ACTIVITY
Please write out exactly, and only, the lines from the first in the material below to the line containing "Viewport: 1427px width, 982px height.", both included.

SUPPLIED ENTRIES
>>>>>

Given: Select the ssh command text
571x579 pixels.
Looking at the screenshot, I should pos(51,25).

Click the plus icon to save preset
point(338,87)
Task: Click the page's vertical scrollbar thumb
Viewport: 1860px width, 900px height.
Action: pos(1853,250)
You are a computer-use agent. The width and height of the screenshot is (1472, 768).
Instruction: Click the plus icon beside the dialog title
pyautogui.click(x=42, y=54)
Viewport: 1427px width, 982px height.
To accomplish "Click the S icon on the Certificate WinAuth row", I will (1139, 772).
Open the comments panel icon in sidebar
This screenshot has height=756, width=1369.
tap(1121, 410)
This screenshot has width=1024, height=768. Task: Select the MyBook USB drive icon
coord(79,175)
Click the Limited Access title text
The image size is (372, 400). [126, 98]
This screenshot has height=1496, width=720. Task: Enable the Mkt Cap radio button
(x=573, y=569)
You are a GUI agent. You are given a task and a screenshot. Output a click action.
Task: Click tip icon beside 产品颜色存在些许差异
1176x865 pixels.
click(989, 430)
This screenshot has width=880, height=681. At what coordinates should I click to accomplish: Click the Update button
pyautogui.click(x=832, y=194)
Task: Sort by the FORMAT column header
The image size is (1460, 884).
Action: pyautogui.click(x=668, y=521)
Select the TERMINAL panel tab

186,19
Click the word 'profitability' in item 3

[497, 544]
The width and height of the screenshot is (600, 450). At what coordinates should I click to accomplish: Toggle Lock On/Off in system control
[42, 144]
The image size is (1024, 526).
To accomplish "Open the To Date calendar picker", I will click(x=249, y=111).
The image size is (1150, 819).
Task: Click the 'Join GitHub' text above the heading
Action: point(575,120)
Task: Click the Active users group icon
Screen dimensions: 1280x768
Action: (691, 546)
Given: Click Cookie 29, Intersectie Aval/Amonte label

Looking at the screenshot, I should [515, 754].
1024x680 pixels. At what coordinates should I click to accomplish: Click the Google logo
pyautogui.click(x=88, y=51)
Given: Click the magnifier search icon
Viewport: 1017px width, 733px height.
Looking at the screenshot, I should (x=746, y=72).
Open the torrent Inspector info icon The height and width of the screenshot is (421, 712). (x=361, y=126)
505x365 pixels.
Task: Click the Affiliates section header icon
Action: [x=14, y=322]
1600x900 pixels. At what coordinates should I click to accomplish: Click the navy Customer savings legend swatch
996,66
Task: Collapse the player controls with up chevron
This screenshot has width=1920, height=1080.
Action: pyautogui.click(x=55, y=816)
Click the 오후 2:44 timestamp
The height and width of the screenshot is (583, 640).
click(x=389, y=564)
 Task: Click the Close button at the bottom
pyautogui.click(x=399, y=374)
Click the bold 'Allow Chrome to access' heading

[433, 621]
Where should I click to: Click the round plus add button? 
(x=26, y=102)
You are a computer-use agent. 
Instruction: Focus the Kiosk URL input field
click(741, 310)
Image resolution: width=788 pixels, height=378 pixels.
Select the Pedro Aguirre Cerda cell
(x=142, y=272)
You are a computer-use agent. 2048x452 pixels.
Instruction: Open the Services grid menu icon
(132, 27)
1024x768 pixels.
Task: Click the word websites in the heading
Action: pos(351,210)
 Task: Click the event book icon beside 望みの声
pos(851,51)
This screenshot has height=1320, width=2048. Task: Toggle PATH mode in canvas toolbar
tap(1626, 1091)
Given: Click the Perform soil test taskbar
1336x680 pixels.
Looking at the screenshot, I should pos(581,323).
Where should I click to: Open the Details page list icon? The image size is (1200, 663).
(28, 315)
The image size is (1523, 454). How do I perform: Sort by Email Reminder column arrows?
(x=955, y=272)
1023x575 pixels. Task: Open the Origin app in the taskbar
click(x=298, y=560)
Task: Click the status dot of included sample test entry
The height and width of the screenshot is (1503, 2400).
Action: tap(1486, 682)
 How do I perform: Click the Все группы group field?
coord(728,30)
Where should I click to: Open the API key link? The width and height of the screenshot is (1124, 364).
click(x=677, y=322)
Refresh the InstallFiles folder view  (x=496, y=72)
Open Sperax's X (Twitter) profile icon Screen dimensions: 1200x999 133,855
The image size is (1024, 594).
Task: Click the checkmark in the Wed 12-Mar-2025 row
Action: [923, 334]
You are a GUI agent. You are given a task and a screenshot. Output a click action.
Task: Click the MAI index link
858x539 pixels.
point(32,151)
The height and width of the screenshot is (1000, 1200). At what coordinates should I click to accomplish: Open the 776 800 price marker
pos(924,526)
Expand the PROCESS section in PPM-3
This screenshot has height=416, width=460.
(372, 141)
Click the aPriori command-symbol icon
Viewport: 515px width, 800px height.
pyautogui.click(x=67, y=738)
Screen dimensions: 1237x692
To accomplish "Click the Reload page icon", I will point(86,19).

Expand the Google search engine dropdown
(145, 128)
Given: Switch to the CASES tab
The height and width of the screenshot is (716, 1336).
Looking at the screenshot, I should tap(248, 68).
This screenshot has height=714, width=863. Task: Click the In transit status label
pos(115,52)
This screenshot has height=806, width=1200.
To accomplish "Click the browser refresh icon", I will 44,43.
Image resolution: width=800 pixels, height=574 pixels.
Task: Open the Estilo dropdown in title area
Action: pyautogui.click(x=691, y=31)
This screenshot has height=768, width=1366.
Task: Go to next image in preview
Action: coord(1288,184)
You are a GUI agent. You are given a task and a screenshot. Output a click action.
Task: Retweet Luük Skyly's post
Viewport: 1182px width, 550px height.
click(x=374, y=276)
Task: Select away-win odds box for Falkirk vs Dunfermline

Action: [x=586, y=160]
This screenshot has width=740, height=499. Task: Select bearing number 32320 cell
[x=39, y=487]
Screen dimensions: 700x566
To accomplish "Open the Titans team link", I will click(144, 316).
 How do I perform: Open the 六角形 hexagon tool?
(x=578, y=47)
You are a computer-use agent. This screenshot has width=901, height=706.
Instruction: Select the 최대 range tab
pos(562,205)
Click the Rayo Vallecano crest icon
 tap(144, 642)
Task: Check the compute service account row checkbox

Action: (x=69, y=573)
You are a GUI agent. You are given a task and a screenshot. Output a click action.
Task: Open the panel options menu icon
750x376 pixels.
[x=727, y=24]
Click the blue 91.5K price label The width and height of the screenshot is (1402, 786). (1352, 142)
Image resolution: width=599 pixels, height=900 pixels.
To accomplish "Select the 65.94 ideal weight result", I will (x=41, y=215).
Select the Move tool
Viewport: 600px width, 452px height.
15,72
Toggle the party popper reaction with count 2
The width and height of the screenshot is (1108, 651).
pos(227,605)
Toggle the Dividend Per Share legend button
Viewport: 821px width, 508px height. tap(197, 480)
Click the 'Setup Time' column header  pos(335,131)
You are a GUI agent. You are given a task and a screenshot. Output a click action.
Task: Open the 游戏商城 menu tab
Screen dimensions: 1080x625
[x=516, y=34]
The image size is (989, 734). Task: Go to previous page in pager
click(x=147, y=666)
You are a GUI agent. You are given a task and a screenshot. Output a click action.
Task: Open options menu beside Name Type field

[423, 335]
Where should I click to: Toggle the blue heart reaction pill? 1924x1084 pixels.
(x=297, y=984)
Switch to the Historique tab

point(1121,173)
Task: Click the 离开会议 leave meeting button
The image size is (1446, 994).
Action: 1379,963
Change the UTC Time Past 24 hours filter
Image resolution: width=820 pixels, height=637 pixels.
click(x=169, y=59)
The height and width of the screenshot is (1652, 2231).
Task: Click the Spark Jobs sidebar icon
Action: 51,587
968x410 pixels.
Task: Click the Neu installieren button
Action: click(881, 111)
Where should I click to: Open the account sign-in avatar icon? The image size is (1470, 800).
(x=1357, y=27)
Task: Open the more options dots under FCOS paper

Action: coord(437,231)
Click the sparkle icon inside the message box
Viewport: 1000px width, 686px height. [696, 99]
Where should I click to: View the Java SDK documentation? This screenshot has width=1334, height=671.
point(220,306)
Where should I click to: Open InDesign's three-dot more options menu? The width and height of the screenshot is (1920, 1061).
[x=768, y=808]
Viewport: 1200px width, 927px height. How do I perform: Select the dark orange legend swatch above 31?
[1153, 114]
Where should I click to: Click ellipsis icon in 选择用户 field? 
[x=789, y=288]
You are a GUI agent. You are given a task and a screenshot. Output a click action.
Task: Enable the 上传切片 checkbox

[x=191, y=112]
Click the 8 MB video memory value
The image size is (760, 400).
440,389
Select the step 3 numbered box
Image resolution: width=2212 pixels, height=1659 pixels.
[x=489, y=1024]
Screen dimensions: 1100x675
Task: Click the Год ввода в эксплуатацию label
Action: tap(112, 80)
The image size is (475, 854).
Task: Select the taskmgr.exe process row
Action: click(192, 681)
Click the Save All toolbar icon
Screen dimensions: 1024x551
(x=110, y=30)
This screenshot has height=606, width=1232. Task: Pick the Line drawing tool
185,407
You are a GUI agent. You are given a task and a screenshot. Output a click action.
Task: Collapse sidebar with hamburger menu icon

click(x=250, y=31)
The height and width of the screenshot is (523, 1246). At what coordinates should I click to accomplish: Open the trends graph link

<<<<<

RESPONSE AREA
Given: Select the ssh command text
571x579 pixels.
Looking at the screenshot, I should pos(51,25).

Click the plus icon to save preset
point(338,87)
Task: Click the page's vertical scrollbar thumb
Viewport: 1860px width, 900px height.
Action: pos(1853,250)
You are a computer-use agent. The width and height of the screenshot is (1472, 768).
Instruction: Click the plus icon beside the dialog title
pyautogui.click(x=42, y=54)
Viewport: 1427px width, 982px height.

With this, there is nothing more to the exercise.